Continual learning with the neural tangent ensemble

Authors: Ari Benjamin, Christian-Gernot Pehle, Kyle Daruwalla

NeurIPS 2024 | Conference PDF | Archive PDF | Plain Text | LLM Run Details

Reproducibility Variable Result LLM Response
Research Type Experimental We verify these predictions on the Permuted MNIST task with MLPs and on the task-incremental CIFAR100 with modern CNN architectures. In the Permuted MNIST task, an MLP with 10 output units is tasked with repeatedly classifying MNIST, but in each task the pixels are shuffled with a new static permutation.

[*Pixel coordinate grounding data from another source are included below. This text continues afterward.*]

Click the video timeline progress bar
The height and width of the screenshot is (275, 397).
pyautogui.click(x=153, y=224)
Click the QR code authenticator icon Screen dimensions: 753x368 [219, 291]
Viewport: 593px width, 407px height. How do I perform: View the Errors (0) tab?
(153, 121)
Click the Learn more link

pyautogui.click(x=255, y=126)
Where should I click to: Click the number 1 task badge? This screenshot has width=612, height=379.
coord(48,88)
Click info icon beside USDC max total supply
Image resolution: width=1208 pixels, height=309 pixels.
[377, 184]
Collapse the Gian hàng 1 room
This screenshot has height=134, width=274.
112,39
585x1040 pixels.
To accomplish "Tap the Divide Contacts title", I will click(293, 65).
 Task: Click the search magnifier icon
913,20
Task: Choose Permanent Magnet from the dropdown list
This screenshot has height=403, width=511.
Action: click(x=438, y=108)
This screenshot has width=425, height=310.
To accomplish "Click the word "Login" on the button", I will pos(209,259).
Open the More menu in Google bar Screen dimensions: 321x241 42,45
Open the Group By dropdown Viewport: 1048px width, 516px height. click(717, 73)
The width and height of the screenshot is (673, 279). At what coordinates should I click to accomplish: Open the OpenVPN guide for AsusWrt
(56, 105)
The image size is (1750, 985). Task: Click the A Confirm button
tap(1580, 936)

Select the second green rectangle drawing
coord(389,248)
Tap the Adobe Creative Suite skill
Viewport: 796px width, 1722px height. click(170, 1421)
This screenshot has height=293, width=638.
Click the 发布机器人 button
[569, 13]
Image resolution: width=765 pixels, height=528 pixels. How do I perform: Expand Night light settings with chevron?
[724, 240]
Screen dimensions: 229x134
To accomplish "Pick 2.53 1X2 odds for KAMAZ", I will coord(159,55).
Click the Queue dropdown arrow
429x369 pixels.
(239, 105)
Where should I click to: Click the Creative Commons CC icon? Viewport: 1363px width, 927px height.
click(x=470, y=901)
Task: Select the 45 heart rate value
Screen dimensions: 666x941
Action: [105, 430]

In task-incremental CIFAR100, a convolutional net with 100 output units sees only 10 classes each task.
Researcher Affiliation Academia Ari S. Benjamin Christian Pehle Kyle Daruwalla Cold Spring Harbor Laboratory Cold Spring Harbor, NY 11724 {benjami,pehle,daruwal}@cshl.edu
Pseudocode Yes Pseudocode for the resulting algorithm is in the Appendix 1. We also display the result of sweeps over β and η on the Permuted MNIST task in Fig. 7. (And in Appendix 8.3: Algorithm 1 Neural Tangent Ensemble posterior update rule with current gradients)
Open Source Code Yes The code for all figures in this paper were written in Jax and are available at https://github.com/ZadorLaboratory/NeuralTangentEnsemble.
Open Datasets Yes Below, we verify these predictions on the Permuted MNIST task with MLPs and on the task-incremental CIFAR100 with modern CNN architectures.
Dataset Splits No The paper mentions 'test accuracy' and 'test set' for evaluation but does not explicitly detail the train/validation/test dataset splits (e.g., percentages or sample counts) needed to reproduce the data partitioning.
Hardware Specification Yes All MNIST experiments were completed on two NVIDIA RTX 6000 cards, and all CIFAR100 experiments were conducted on NVIDIA H100 cards.
Software Dependencies No The paper states the code was written in Jax but does not provide specific version numbers for Jax or any other software dependencies.
Experiment Setup Yes A single MLP was trained with 1,000 hidden units per layer and 2 hidden layers using Re LU nonlinearities. The batch size was 24 and the parameters of the NTE algorithm were η = 0.01 and β = 1. (and) We used SGD with batch size 128, learning rate 0.01, and momentum swept from 0 to 1.